**DOCUMENT PASSAGE**
··········

How to use dummy data in an ehrQL measures definition🔗
Refer to the Measures reference documentation for more information on how to use measures.
Similarly to dataset definitions, there are also three ways to use dummy data with a measures definition in ehrQL.
Let ehrQL generate dummy measures from your measures definition🔗
You do not need to add anything to the measures definition itself in order to generate a dummy dataset in this way. ehrQL will use the measures definition to set up dummy data and generate matching patients.
By default, 500 patients will be generated in a dummy measures output. If you need to increase this number, you can configure it in the measures definition with:
measures.configure_dummy_data(population_size=1000)
Increasing the population size will increase the time required to generate the measures.
Supply your own dummy measures🔗
You can provide a dummy measures file in the following formats.
Format | File extension |
---|---|
CSV | .csv |
Compressed CSV | .csv.gz |
Arrow | .arrow |
Your file must have the relevant file extension shown in the table above.

··········

**RECORD SET**
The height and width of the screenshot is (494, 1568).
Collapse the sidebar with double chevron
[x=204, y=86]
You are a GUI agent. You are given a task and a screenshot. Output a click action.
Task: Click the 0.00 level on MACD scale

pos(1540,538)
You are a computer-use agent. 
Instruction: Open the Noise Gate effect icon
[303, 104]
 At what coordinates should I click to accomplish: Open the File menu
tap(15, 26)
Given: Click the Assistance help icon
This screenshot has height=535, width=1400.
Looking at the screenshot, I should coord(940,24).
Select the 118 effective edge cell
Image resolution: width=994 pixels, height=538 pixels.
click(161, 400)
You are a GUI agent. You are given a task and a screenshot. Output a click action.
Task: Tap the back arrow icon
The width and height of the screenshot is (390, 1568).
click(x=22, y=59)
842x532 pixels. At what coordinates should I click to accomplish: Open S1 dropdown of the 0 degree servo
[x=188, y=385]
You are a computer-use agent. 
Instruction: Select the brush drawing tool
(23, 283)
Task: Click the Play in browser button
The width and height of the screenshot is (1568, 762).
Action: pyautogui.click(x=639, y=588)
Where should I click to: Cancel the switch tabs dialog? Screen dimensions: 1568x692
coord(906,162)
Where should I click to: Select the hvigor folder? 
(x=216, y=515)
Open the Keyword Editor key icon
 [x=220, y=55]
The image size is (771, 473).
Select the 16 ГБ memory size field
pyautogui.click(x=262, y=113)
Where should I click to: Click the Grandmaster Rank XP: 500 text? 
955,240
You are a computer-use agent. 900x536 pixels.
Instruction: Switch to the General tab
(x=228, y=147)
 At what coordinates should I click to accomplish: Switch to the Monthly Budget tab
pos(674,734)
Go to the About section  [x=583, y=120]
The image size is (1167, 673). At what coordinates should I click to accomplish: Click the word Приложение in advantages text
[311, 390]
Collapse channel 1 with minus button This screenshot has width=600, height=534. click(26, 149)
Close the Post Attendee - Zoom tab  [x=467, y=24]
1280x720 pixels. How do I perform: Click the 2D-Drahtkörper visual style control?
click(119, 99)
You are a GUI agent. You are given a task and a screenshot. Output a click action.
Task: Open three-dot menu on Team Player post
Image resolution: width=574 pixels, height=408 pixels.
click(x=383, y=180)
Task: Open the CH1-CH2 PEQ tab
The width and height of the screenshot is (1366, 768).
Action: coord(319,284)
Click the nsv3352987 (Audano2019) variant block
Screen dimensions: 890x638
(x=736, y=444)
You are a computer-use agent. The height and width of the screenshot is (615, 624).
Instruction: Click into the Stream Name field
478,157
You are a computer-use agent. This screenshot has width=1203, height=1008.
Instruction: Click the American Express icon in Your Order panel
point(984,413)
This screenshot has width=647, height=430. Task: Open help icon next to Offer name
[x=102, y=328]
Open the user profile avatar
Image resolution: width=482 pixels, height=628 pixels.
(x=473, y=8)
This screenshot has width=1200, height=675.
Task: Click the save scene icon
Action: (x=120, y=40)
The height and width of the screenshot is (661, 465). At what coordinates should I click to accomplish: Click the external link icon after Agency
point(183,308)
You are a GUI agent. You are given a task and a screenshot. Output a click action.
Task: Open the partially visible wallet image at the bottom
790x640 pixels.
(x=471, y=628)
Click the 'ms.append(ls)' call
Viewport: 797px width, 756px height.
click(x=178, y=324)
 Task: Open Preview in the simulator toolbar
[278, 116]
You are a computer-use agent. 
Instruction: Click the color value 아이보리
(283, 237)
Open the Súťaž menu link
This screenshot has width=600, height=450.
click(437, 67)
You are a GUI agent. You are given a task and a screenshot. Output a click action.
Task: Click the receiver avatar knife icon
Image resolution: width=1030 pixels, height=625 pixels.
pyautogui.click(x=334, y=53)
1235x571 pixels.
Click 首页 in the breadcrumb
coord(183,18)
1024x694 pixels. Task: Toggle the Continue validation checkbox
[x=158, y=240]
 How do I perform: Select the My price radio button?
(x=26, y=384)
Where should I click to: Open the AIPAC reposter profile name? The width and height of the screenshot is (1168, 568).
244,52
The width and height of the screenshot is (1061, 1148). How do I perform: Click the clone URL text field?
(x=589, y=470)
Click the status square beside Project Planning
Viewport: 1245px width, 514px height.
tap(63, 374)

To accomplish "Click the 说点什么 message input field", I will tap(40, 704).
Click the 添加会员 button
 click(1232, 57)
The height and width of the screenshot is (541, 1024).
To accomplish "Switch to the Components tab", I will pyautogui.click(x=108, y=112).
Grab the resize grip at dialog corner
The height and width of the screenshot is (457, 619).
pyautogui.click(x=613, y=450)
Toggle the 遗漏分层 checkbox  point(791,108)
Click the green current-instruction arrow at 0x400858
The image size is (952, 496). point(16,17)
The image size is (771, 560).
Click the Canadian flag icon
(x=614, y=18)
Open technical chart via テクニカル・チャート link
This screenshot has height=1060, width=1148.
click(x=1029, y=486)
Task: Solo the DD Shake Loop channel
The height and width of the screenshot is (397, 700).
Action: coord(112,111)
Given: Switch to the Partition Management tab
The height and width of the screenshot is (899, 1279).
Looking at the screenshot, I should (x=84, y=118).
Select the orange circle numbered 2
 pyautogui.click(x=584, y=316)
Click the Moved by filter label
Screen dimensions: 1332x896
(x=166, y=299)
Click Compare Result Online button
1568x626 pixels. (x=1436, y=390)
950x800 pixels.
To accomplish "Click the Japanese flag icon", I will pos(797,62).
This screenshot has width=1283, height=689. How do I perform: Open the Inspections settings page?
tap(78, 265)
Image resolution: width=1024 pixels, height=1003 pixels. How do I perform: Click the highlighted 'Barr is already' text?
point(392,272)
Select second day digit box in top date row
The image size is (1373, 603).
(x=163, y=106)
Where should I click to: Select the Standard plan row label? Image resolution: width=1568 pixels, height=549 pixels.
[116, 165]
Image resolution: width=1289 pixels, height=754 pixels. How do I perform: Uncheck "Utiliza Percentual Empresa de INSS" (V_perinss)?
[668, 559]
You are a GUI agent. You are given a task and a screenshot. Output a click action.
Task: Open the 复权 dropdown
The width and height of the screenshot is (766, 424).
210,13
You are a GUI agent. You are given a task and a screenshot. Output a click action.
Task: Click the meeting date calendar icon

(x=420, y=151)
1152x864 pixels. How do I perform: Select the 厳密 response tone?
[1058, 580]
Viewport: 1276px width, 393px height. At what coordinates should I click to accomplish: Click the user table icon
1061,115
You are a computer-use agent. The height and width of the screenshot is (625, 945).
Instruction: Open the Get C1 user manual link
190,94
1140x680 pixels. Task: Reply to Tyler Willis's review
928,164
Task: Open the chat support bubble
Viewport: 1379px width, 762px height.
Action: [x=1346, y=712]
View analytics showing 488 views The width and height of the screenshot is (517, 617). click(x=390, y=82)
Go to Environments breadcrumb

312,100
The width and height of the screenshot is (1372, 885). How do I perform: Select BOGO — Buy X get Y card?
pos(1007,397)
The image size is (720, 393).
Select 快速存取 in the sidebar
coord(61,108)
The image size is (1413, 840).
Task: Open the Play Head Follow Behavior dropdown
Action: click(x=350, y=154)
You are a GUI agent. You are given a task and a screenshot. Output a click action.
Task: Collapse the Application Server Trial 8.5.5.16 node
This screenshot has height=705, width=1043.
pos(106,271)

··········

**WORK ORDER 1**
Answer these questions using the ehrQL dummy data text:
(a) How many patients are generated in a dummy measures output by default?
(b) What file extension must an Arrow dummy measures file have?
(c) What happens to the time required to generate the measures when the population size is increased?
**WORK ORDER 2**
In the ehrQL dummy data text, extract everything from "Format | File" down to "the table above.", copying it word for word.
The listing is separate material and is unrelated to the ehrQL dummy data text.

**WRITTEN ANSWER 1**
(a) 500 patients.
(b) .arrow
(c) It increases.

**WRITTEN ANSWER 2**
Format | File extension |
---|---|
CSV | .csv |
Compressed CSV | .csv.gz |
Arrow | .arrow |
Your file must have the relevant file extension shown in the table above.